Here I want to present my new book on advanced algorithms for data-intensive applications named “Probabilistic Data Structures and Algorithms in Big Data Applications” (ISBN: 9783748190486). The detailed information about the book you can find at its webpage and below I give you some introduction to the topic this book is about.
There is no doubt that a lot of data creates unbelievable opportunities to learn and opens new horizons for business. However, this also implies lots of technical challenges. I guess, everyone heard about Volume, Velocity, and Variety, The Three V’s of Big Data. These dimensions imply such problems as efficient membership querying, cardinality estimation, frequency and rank computation for data streams, and similarity calculation.
Many of these problems can be solved with parallel computation including usage of the MapReduce paradigm and such popular frameworks for distributed processing as Apache Hadoop, Apache Spark, Apache Flink, Apache Storm, and others.
However, at some point, the amount of data (or its frequency, or variety, or all together) rises so high that we cannot scale up anymore our system, regardless the amount of money and resources we have. Thus, we have to agree to lost some data in order to be able to continue learning. There are two main approaches in this case – Sampling and Hashing.

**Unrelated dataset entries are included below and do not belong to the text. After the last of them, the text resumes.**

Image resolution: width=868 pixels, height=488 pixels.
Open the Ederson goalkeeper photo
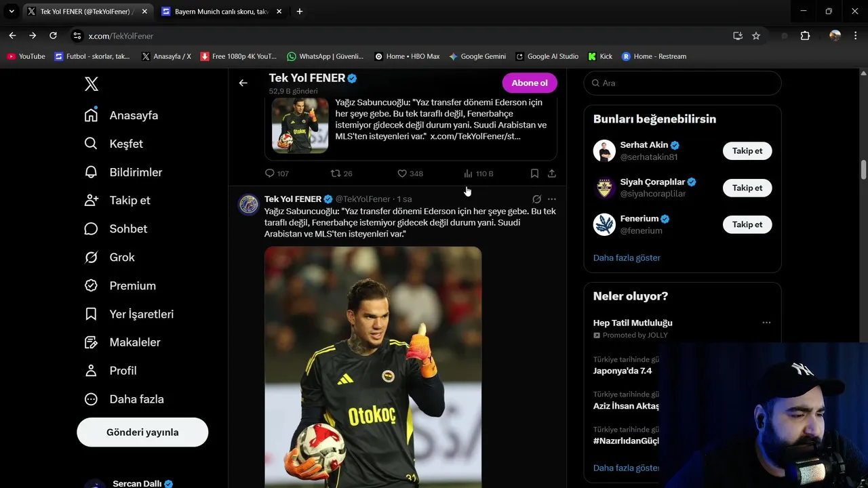click(x=373, y=367)
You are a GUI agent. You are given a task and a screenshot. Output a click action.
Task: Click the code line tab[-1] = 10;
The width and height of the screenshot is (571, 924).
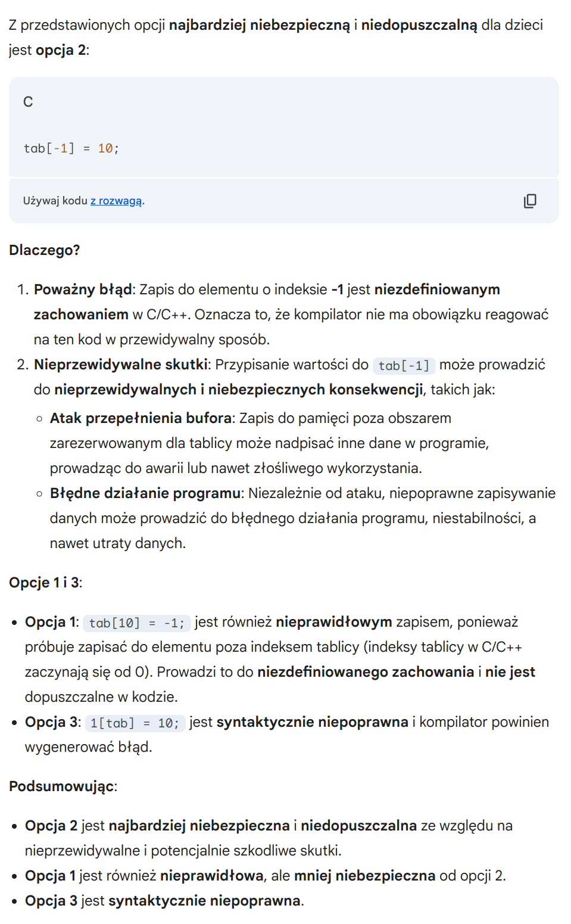click(71, 148)
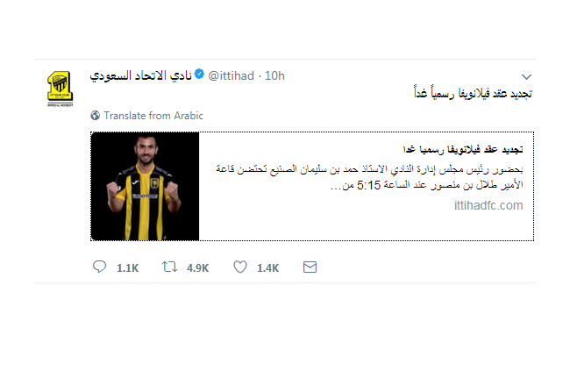This screenshot has width=584, height=392.
Task: Click the reply speech bubble icon
Action: tap(99, 267)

This book is about Probabilistic Data Structures and Algorithms (PDSA) that based on hashing and heavily use various pattern observation techniques to provide approximate results even under heavy input compression that lead to information loss. Such data structures have a strong theory behind and provide reliable ways to estimate possible errors which fully compensated for by extremely low memory requirements, constant query time, and scaling.
They are not necessarily new. Probably, everybody knows about the Bloom filter data structure, designed in the 70s, it efficiently solves the problem of performing membership queries (a task to decide whether some element belongs to the dataset or not) in a constant time without requirements to store all elements. This is an example of a probabilistic data structure, but there are much more that have been designed for various tasks in many domains.
Such data structures already implemented in many popular and well-known products such as Google Big Query, Amazon Redshift, Redis, Cassandra, CouchDB, Elasticsearch, and many others. For instance, you can use `approx_count_distinct` command in Spark SQL or `PFCOUNT` in Redis that actually powered by the HyperLogLog algorithm, another example of PDSA.
This book consists of six chapters, each preceded by an introduction and followed by a brief summary and bibliography for further reading relating to that chapter. Every chapter is dedicated to one particular problem in Big Data applications, it starts with an in-depth explanation of the problem and follows by introducing data structures and algorithms that can be used to solve it efficiently.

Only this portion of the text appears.